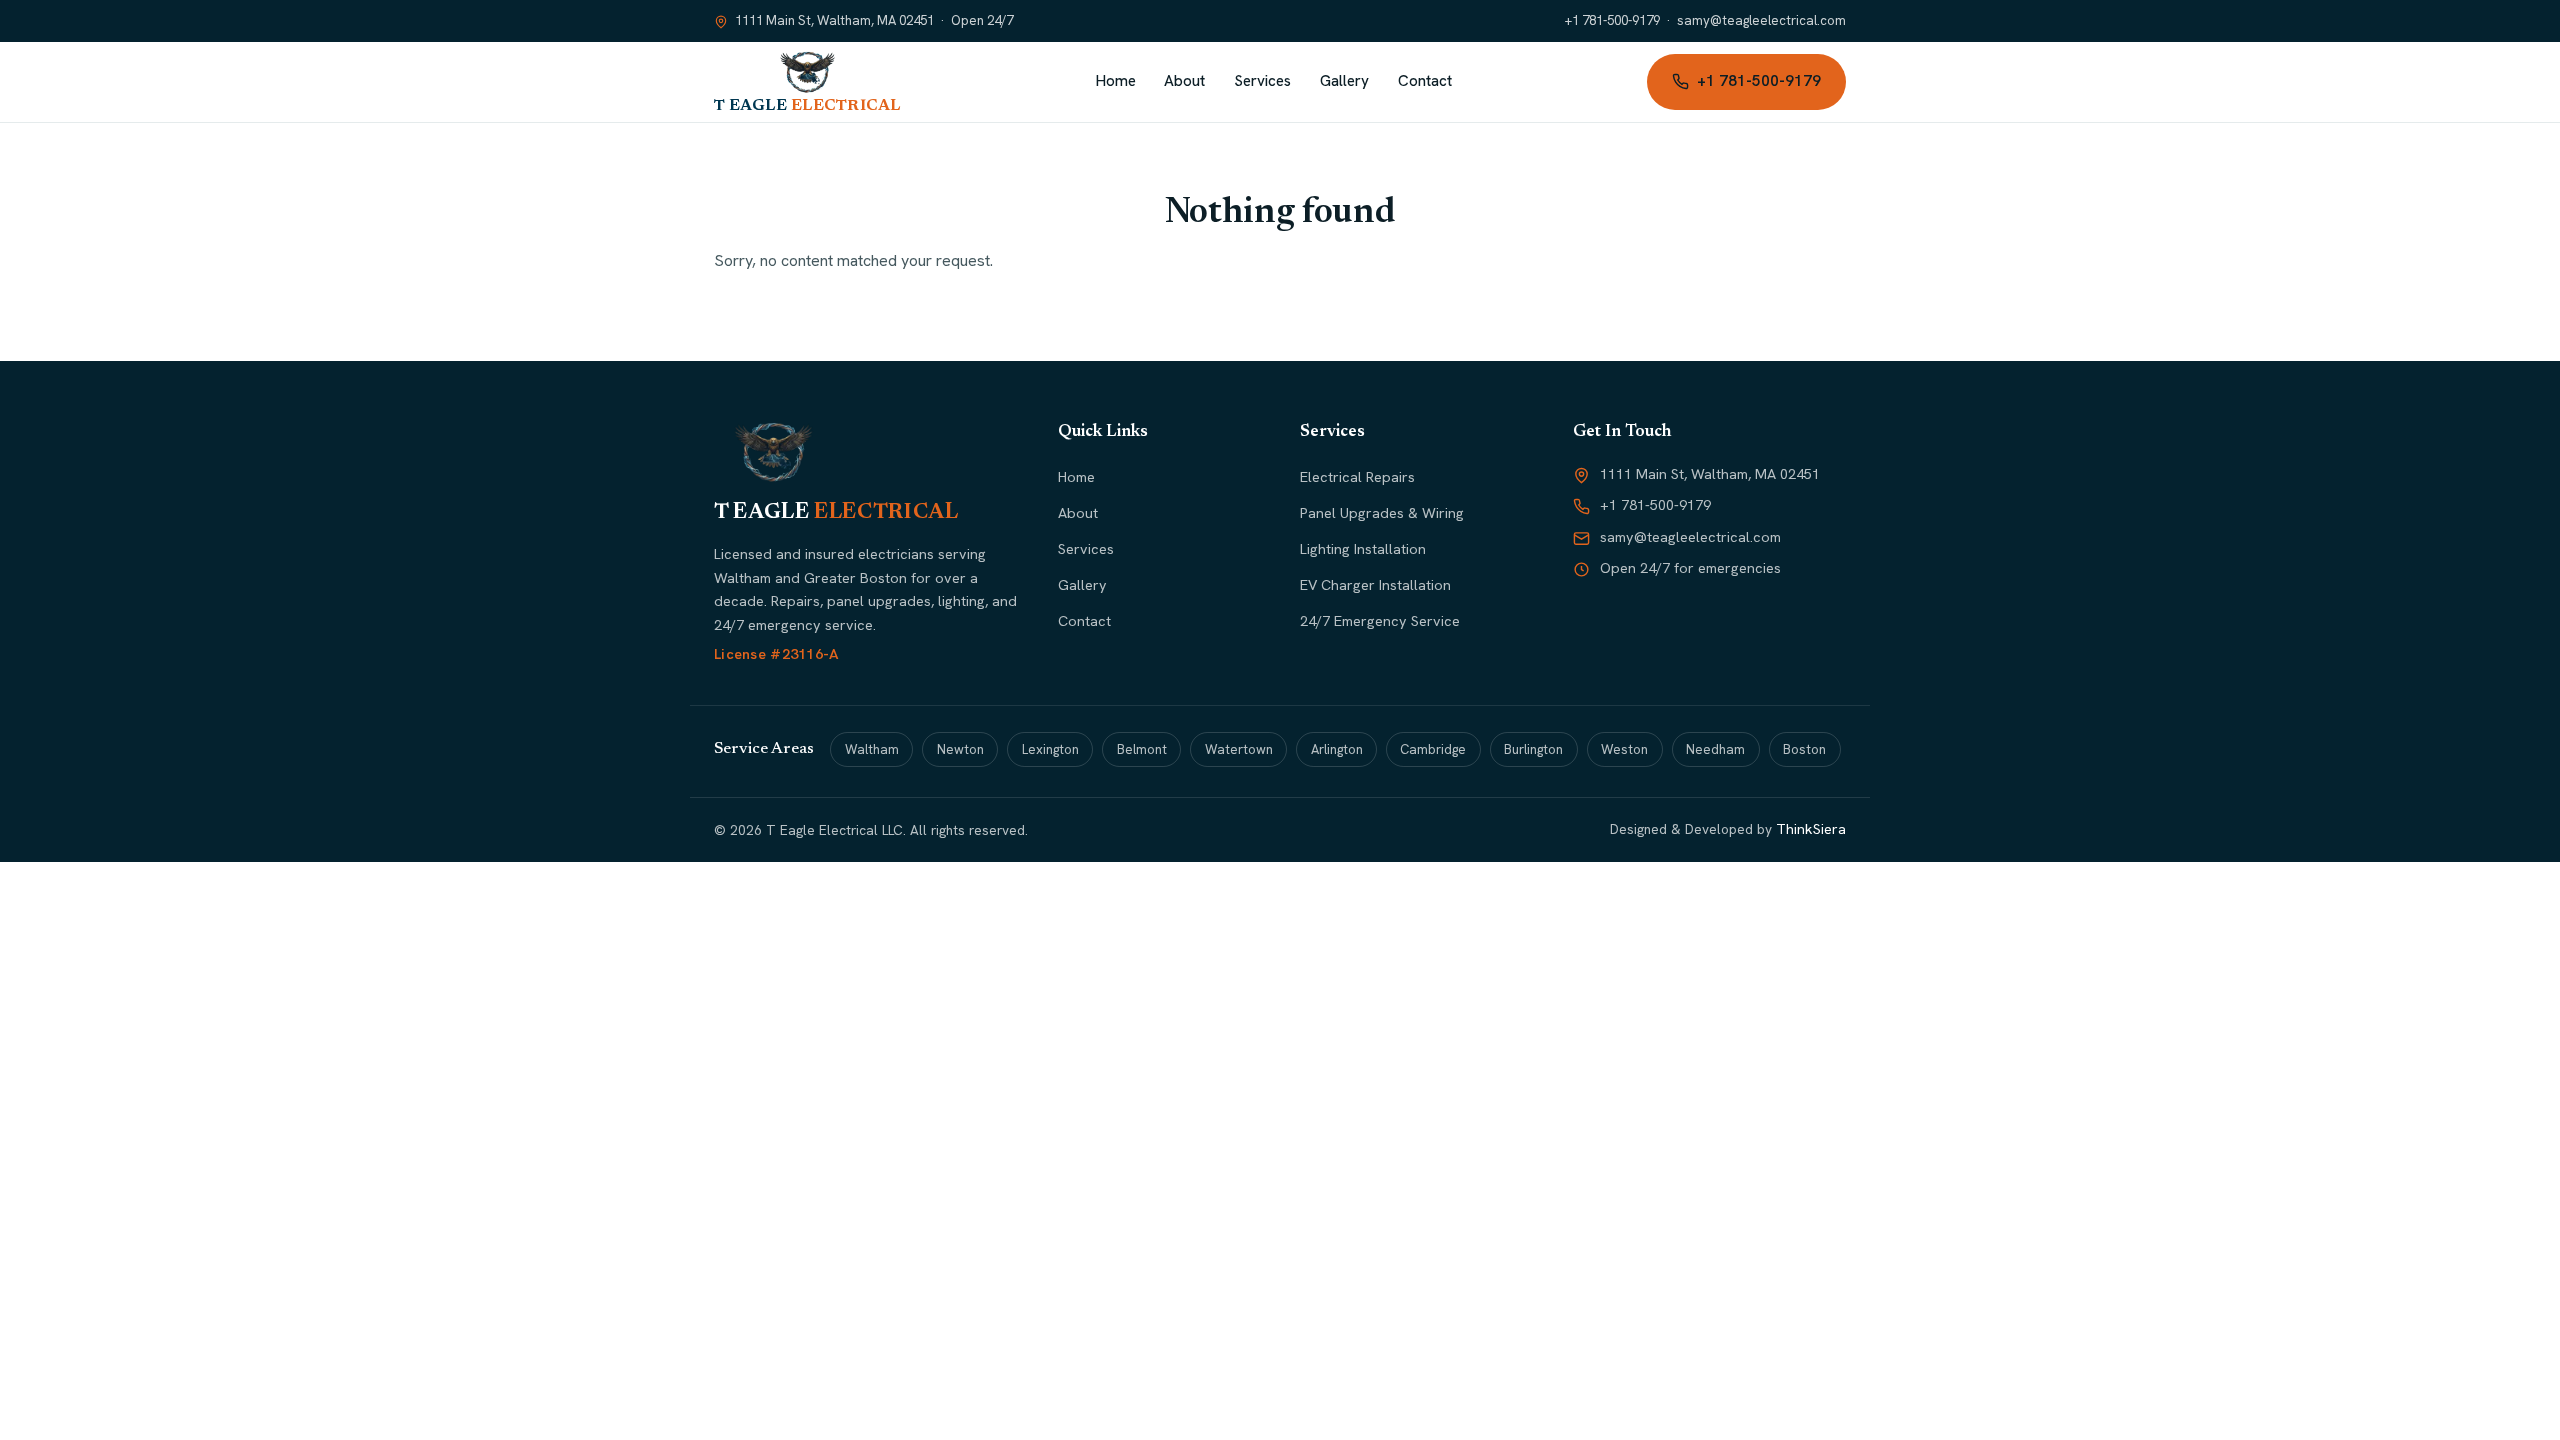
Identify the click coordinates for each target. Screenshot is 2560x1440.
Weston (1624, 749)
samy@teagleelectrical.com (1761, 20)
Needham (1715, 749)
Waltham (872, 749)
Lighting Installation (1363, 549)
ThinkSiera (1811, 829)
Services (1262, 81)
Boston (1804, 749)
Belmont (1142, 749)
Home (1116, 81)
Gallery (1344, 81)
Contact (1425, 81)
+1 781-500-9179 (1612, 20)
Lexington (1050, 749)
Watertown (1239, 749)
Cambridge (1433, 749)
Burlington (1533, 749)
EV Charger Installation (1375, 585)
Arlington (1337, 749)
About (1184, 81)
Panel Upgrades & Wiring (1382, 513)
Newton (960, 749)
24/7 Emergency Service (1380, 621)
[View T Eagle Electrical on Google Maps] (721, 22)
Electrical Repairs (1357, 477)
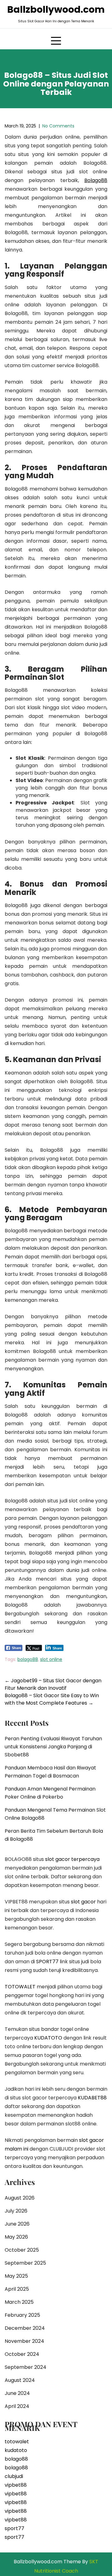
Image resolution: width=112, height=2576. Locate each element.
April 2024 (17, 2406)
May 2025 (16, 2276)
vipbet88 (16, 2485)
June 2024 (17, 2393)
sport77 (14, 2528)
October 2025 (22, 2249)
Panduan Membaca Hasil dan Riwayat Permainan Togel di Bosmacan (50, 1771)
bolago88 (27, 1659)
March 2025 (19, 2302)
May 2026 (16, 2236)
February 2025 (22, 2315)
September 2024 (25, 2367)
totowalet (17, 2441)
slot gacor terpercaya (72, 1859)
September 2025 (25, 2263)
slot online (51, 1659)
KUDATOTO (48, 2037)
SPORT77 (47, 1961)
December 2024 (25, 2328)
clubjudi (14, 2476)
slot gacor (83, 1901)
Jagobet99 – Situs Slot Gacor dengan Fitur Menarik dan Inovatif (53, 1684)
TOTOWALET (20, 1986)
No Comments (58, 126)
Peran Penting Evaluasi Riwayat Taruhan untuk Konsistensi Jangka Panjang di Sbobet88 (53, 1746)
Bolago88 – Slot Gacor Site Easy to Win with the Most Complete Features (52, 1699)
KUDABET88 (92, 2097)
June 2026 (17, 2223)
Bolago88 (95, 180)
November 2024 (24, 2341)
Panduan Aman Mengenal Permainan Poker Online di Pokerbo (50, 1792)
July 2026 (16, 2210)
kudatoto (16, 2450)
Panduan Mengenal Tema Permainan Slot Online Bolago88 (55, 1814)
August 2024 (20, 2380)
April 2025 (17, 2289)
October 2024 (22, 2354)
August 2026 (20, 2197)
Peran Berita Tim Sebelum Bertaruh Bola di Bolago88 (54, 1835)
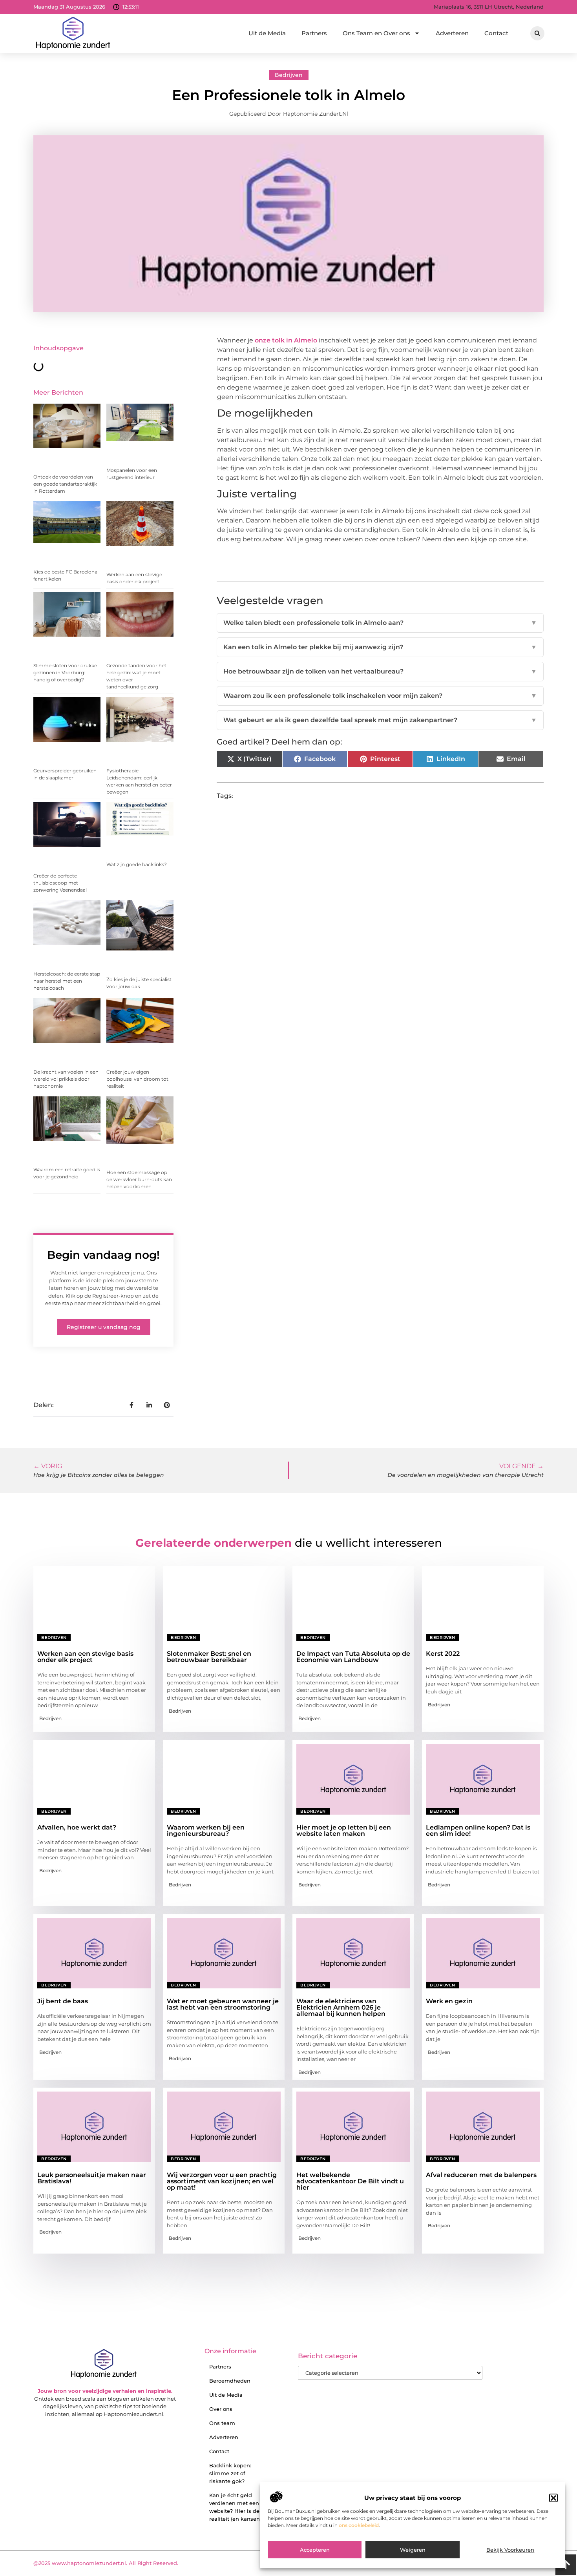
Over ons (220, 2409)
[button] (553, 2498)
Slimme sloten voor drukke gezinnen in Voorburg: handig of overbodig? (65, 673)
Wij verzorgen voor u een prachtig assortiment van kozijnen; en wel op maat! (222, 2181)
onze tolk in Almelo (285, 340)
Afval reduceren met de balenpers (481, 2175)
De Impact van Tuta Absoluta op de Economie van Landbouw (353, 1657)
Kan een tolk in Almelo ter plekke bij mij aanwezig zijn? (380, 647)
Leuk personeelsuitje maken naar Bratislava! (91, 2178)
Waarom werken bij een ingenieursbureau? (206, 1830)
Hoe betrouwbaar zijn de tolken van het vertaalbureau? (380, 671)
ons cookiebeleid (359, 2526)
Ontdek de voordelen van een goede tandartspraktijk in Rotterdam (65, 484)
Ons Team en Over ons (376, 33)
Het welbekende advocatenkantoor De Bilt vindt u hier (350, 2181)
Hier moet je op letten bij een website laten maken (343, 1830)
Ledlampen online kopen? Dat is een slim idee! (478, 1830)
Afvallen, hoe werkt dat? (76, 1827)
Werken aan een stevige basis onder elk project (85, 1657)
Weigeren (412, 2550)
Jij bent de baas (62, 2001)
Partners (314, 33)
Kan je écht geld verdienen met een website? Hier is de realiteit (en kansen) (235, 2507)
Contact (496, 33)
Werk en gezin (449, 2001)
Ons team (222, 2423)
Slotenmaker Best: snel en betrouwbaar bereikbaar (209, 1657)
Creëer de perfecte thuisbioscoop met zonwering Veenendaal (60, 883)
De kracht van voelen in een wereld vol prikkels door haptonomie (66, 1079)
+++++
> **Activity**
Take the material above from the line containing "slot gacor (83, 1901)" up to and including the line containing "Kan een tolk" and retype it exactly, without any pictures.

> **Solved exercise**
slot gacor (83, 1901)
Jagobet99 – Situs Slot Gacor dengan Fitur Menarik dan Inovatif (53, 1684)
TOTOWALET (20, 1986)
No Comments (58, 126)
Peran Penting Evaluasi Riwayat Taruhan untuk Konsistensi Jangka Panjang di Sbobet88 (53, 1746)
Bolago88 – Slot Gacor Site Easy to Win with the Most Complete Features (52, 1699)
KUDABET88 (92, 2097)
June 2026 (17, 2223)
Bolago88 (95, 180)
November 2024 (24, 2341)
Panduan Aman Mengenal Permainan Poker Online di Pokerbo (50, 1792)
July 2026 (16, 2210)
kudatoto (16, 2450)
Panduan Mengenal Tema Permainan Slot Online Bolago88 (55, 1814)
August 2024 (20, 2380)
April 2025 (17, 2289)
October 2024 (22, 2354)
August 2026 (20, 2197)
Peran Berita Tim Sebelum Bertaruh Bola di Bolago88 (54, 1835)
Over ons (220, 2409)
[button] (553, 2498)
Slimme sloten voor drukke gezinnen in Voorburg: handig of overbodig? (65, 673)
Wij verzorgen voor u een prachtig assortiment van kozijnen; en wel op maat! (222, 2181)
onze tolk in Almelo (285, 340)
Afval reduceren met de balenpers (481, 2175)
De Impact van Tuta Absoluta op de Economie van Landbouw (353, 1657)
Kan een tolk in Almelo ter plekke bij mij aanwezig zijn? (380, 647)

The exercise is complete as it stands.